Quote:
Originally Posted by bianca I'm not sure I understood Dawnstorm's last comment, though. Would you mind explaining it to me? |
First off, I agree that the "hard sciences" don't get around the perception problem.
I'm not sure the perception problem matters much in the hard sciences. You said it very well:
Quote:
|
They go so far as to believe they can divest themselves of philosophical reflection, because such reflection is considered to contribute nothing toward the advance of scientific knowledge.
|
Now, this philosophical reflection is
more problematic in social sciences.
All scientific knowledge is ultimately knowledge about relations (object level). And knowledge itself is a relation of mind to world (subject level).
Since the hard sciences deal with relations of matter to matter, there is no mind-problem on the world side. "Mind" only comes into the relation between mind and world. That's why you can have different theories: Newtonian, relativity, quantum mechanics, chaos theory etc.
For sciences that deal with products of human activity, mind comes in at the object level. To get back to the phoneme-examples: phonemes are objects that are defined by a relationship between mind (interpretative habits) and matter (sounds). Mind comes in again at the subject level, the level of examining.

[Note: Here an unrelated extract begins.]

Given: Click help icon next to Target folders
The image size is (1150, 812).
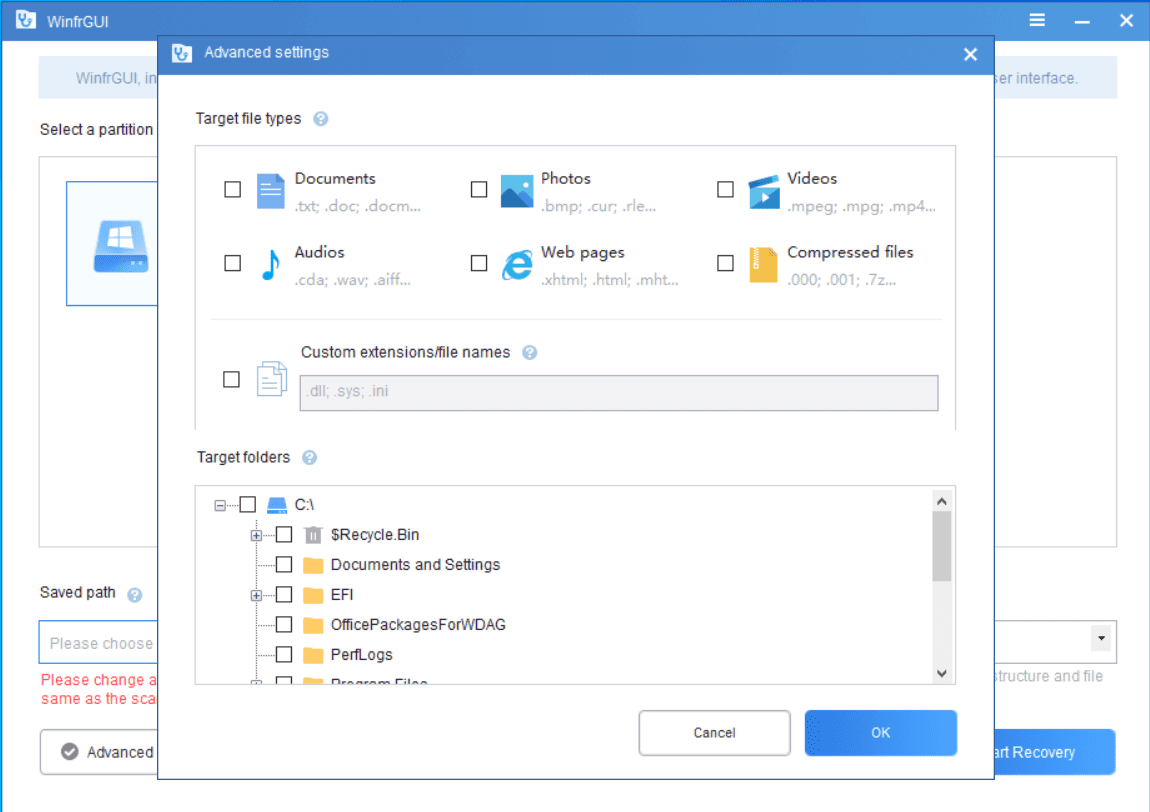Looking at the screenshot, I should [x=310, y=458].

Since mind-part on the object level (i.e. the mind-part of the phoneme; the distinction part of the distinctive features) is not directly accessible, but has to be reproduced via intuition to have data at all, there is an element of potential equation: part of the data is
assumed by intuitive experience.
This wouldn't be all that important, if there wasn't the possibility of a feedback loop. Any hypothesis (subject level) may change the way you conceive of the "mind-part" on the object level - because you have no (direct) corrective in the physical world.
If you sit alone in a room, with only your memories and without outside input, you may be able to convince yourself that the phoneme "æ" does not exist, and re-map your mind, until you stop perceiving the range of sounds that made up "æ" as a coherent sound. By that time you have redistributed all the sounds towards "neighbouring" sounds. You might still utter the same phones on occasion, but - if you do - you hear different phonemes. Since you're alone in that room, the phoneme "æ" has - for all practical purposes - ceased to exist. (It's a very hard task, and it has no value at all. That's why I said it's impractical.)

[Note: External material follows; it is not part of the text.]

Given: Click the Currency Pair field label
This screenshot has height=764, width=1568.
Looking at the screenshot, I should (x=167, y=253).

If you sit alone in a room, no amount of mindwork can switch off gravity.
Basically, it's why we can speak of "language change", but not "gravity change". Because cognition is not involved on the object level. Whether we have gravity or curved space, the object behaved the same, behaves the same, and will behave the same. What changes is merely the theory; the subject level.

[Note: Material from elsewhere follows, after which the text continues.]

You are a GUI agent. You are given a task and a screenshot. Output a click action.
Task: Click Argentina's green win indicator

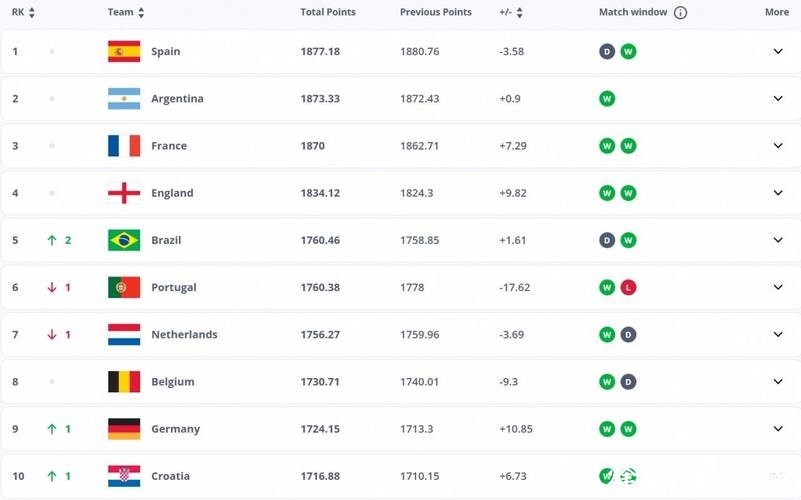coord(606,99)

The matter part of the object level doesn't change either. We are physically capable to utter the same sounds (please allow me to ignore individual variety and evolution; my head's already spinning!), but the mind part of the object level can change.
Now, once you realise that, by researching language, you place yourself
within the concrete here and now, the huge ongoing process of language change, you can't - with a clear conscience - ignore the "mind-problem". Unfortunately, there is no obvious way to tackle it.
An example: Currently, many native speakers of English view the suffix -ise/-ize as a dialect marker of British/American English. They're often surprised to see the Oxford English Dictionary,
the British resource in the popular mind, prefer -ize. You cannot tackle the question on a fact-level, alone. History might help: Britain has moved on, America hasn't. The OED (a) favours variety, and (b) is - where possible - traditionalist. But what does this mean for variety within both American English and British English? Are all those people mistaken? Are we observing language change? Will the OED ever prefer "-ise"? Whatever you say will influence the way it turns out, however small your contribution may be. Viewed like that research is not only finding out facts, it's creating facts. Research is not only discovery, it's also politics.